■ 文档节选
========

牙齿釉质是生物体中含矿物质最多的组织,硬度高且再生能力强。据美国物理学家组织网报道,美国匹兹堡大学牙科医学院正在研究牙齿釉质的形成过程,希望以此开发出功能更强的生物性纳米新材料。该研究发表在本周《美国国家科学院院刊》网站上。
匹兹堡牙科医学院空腔生物学副教授伊利亚•贝纳什解释说,牙齿釉质通过生物矿化作用形成,它们具有高硬度和复原能力,这是因为它们拥有一种类似复杂的陶瓷微纤维的独特结构。
“当牙齿生长成形后,釉质就开始生长,微小的矿物晶体悬浮着。”贝纳什说,“我们在实验中再现了釉质形成的早期阶段。在此过程中,有一种名为釉原蛋白的蛋白质发挥了关键作用。”
研究小组发现,釉原蛋白分子的自行组装是逐级进行的,先形成一种较小的低聚材料,再由这些低聚材料组成更复杂的高级材料。它们先将微小的磷酸钙粒子稳定地连在一起,就像把一系列小点连成线,这个过程是牙齿和骨骼形成釉质的主要矿化阶段,然后再把线排成平行阵列,排列完毕后,纳米粒子就会融合在一起形成结晶,成为高度矿化的釉质结构。
贝纳什指出,釉原蛋白的自行组装能力在指导纳米粒子点连接的过程中发挥了关键作用,纳米粒子点再连成复杂的高度有序化的结构。研究并模拟这一过程,能帮助我们用生物分子构建纳米级的矿物材料,为牙科领域和其他应用带来新的纳米技术和生物纳米材料。

========

■ 条目汇编

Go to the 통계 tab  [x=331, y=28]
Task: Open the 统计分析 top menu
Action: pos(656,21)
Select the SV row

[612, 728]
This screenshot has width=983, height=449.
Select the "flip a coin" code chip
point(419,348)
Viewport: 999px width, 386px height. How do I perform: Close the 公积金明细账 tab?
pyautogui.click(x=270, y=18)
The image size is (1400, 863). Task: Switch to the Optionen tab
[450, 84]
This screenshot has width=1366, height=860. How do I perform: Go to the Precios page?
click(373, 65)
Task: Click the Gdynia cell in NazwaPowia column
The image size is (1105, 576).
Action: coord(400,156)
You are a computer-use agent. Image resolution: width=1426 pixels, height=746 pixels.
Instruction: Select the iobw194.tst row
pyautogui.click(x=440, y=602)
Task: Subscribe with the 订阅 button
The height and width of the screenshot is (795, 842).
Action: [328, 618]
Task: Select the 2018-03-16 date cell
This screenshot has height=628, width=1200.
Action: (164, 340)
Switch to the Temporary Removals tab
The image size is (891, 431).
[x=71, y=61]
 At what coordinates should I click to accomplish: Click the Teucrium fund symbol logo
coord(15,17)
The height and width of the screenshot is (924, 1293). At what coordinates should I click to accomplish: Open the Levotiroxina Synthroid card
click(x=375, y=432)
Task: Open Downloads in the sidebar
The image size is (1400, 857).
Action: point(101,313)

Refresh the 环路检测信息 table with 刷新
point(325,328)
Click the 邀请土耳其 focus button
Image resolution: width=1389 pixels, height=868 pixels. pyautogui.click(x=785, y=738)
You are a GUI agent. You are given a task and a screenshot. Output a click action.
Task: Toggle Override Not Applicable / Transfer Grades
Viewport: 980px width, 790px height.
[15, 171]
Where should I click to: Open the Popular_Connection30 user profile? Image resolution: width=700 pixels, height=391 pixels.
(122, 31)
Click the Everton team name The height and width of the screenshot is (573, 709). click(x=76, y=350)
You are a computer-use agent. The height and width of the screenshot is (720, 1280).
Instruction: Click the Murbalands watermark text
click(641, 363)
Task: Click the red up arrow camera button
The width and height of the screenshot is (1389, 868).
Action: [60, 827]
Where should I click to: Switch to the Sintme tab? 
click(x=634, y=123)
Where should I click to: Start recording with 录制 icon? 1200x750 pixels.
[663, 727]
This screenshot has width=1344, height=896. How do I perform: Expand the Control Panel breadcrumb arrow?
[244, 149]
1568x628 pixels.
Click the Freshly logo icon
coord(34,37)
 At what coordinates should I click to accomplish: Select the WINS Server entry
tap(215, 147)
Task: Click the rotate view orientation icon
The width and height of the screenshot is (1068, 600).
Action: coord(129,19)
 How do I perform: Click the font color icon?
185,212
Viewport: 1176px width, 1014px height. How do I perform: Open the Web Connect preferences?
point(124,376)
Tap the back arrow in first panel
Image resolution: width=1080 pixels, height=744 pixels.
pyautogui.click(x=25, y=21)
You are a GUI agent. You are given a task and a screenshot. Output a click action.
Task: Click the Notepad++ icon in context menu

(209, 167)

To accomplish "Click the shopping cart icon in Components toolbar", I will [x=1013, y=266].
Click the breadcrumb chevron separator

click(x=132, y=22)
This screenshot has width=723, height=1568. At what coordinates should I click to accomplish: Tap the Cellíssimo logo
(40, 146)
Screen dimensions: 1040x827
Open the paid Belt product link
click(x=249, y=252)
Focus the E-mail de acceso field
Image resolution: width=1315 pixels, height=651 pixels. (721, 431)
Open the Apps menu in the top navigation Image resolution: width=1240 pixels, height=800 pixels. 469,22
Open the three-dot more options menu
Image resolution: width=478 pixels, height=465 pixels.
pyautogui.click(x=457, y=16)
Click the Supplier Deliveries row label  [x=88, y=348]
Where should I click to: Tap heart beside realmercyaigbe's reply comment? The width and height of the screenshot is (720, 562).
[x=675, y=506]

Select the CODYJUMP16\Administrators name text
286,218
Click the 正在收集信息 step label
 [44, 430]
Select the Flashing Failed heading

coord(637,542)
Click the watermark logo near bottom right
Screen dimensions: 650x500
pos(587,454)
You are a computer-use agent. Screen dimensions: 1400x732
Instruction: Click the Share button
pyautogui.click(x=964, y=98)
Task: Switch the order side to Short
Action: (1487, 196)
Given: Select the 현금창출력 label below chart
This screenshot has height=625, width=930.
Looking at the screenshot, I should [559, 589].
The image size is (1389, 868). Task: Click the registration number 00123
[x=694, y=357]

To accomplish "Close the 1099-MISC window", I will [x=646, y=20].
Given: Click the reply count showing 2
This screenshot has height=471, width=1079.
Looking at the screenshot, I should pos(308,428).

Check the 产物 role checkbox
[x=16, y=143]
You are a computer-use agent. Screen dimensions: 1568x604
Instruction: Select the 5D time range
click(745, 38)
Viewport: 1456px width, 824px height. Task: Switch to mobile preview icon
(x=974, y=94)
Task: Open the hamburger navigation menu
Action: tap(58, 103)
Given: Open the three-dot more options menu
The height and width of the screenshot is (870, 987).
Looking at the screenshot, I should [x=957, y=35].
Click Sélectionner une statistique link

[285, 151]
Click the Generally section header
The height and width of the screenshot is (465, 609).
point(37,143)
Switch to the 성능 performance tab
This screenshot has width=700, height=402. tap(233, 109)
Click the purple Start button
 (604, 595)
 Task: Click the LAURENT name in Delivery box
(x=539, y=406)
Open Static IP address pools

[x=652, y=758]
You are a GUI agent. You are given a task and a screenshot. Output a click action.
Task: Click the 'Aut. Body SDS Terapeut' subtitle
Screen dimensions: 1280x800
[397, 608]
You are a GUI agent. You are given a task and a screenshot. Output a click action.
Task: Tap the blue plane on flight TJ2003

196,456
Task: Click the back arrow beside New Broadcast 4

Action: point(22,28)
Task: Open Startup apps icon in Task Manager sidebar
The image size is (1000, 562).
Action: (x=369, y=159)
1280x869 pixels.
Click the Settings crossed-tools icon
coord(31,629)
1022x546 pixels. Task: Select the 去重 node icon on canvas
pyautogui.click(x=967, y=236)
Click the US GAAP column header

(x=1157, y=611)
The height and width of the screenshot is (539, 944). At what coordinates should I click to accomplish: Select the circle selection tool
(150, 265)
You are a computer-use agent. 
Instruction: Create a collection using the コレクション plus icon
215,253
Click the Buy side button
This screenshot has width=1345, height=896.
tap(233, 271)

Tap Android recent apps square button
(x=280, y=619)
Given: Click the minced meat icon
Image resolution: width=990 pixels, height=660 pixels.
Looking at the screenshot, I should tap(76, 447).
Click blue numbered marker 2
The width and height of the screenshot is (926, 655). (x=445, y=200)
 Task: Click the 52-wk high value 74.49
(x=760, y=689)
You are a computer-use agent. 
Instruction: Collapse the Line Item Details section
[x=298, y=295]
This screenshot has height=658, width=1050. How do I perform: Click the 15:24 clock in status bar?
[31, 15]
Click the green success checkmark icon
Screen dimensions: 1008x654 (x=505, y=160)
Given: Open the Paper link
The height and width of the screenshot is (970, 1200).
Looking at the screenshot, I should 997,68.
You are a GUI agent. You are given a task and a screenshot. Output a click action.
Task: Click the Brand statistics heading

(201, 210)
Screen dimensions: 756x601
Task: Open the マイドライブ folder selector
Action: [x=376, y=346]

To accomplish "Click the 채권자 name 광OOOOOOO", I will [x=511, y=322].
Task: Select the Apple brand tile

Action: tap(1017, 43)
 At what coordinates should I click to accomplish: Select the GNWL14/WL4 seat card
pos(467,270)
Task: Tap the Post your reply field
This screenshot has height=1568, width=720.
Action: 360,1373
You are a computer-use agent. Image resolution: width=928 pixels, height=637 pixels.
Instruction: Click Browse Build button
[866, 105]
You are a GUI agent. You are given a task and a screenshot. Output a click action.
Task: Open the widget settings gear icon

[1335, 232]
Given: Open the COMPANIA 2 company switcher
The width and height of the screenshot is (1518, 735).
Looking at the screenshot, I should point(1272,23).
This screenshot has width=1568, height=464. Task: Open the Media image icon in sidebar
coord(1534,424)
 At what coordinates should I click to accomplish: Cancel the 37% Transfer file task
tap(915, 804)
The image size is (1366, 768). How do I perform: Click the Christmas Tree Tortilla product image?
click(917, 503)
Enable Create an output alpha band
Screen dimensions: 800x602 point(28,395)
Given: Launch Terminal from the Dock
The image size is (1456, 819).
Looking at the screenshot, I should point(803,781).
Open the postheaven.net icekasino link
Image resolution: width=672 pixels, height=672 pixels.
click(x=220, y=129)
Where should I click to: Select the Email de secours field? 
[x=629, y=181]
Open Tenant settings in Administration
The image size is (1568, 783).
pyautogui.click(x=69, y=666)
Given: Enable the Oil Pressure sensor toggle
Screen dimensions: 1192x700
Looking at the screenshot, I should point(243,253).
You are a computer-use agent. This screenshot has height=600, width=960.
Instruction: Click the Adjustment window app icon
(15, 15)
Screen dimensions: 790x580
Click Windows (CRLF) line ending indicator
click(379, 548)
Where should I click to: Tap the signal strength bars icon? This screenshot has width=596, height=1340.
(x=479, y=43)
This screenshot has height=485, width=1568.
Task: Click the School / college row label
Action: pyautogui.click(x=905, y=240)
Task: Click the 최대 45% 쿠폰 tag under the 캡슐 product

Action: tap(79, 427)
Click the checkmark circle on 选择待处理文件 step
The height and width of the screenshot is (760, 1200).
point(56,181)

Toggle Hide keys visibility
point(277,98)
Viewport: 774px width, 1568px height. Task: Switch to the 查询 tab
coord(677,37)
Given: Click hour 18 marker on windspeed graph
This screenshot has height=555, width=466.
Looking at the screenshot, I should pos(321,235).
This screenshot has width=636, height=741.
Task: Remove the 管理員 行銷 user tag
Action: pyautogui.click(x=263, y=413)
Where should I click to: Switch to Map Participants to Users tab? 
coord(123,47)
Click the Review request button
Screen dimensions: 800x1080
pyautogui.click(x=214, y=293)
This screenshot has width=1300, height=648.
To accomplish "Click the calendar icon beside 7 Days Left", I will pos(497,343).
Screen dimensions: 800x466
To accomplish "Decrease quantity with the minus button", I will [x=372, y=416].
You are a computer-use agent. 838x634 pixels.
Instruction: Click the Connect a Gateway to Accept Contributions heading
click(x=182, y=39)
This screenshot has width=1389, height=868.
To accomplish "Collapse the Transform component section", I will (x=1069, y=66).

========

■ 思考题
1. 根据文档节选，在实验再现的釉质形成早期阶段中，发挥关键作用的是哪种蛋白质？
2. 请列出文档节选中提到的所有机构和刊物的名称。
上述条目是另行附上的独立材料。

■ 参考答案
1. 釉原蛋白。

2. 美国物理学家组织网、美国匹兹堡大学牙科医学院、《美国国家科学院院刊》。